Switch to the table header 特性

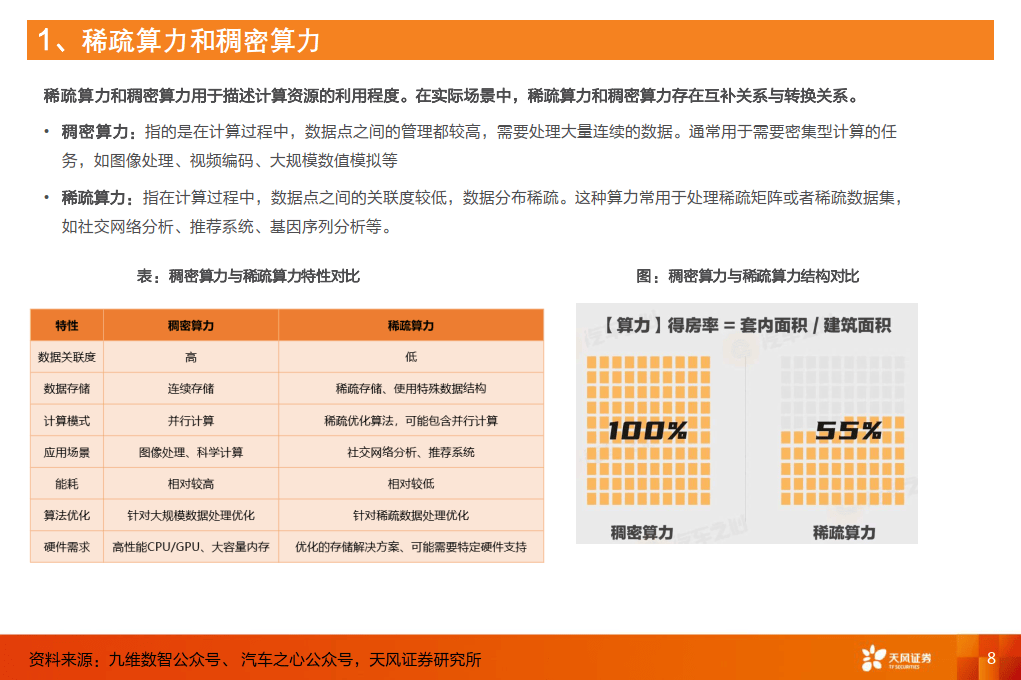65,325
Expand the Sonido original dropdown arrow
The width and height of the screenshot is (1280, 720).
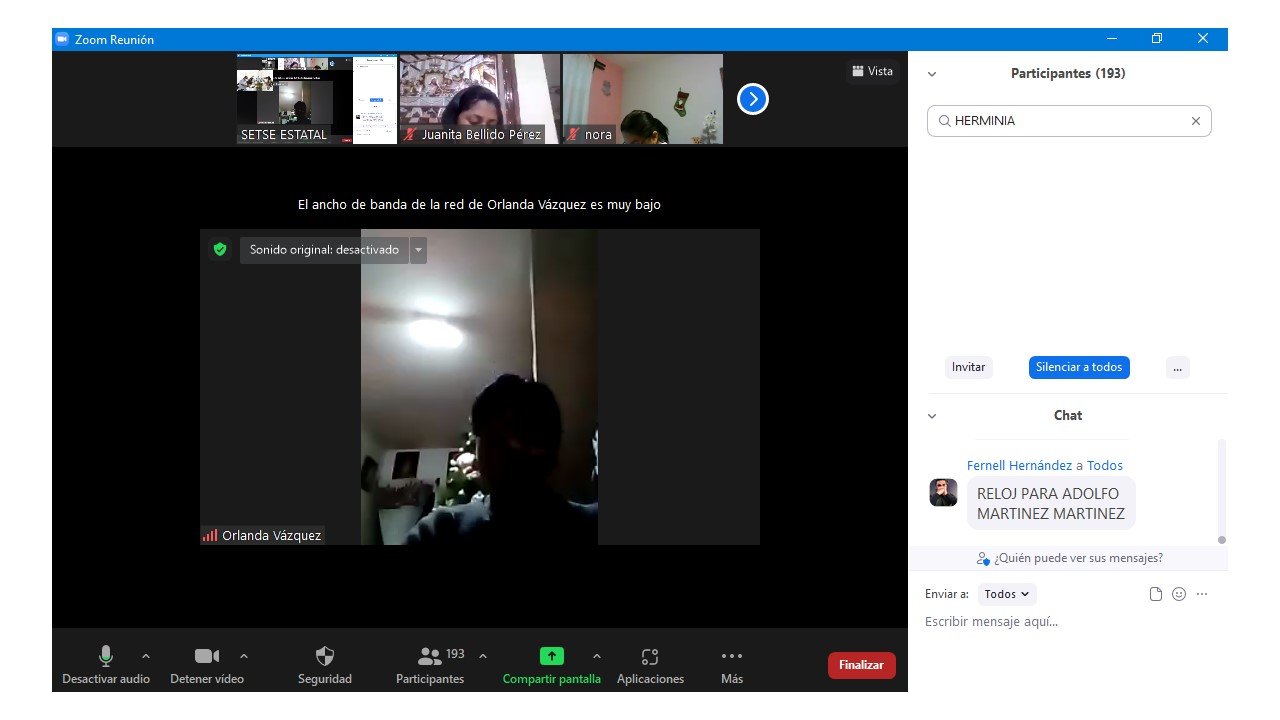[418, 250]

Action item:
Set the pictures aside and reproduce the data above exactly.

Result of the exercise:
Switch to the table header 特性

65,325
Expand the Sonido original dropdown arrow
The width and height of the screenshot is (1280, 720).
[418, 250]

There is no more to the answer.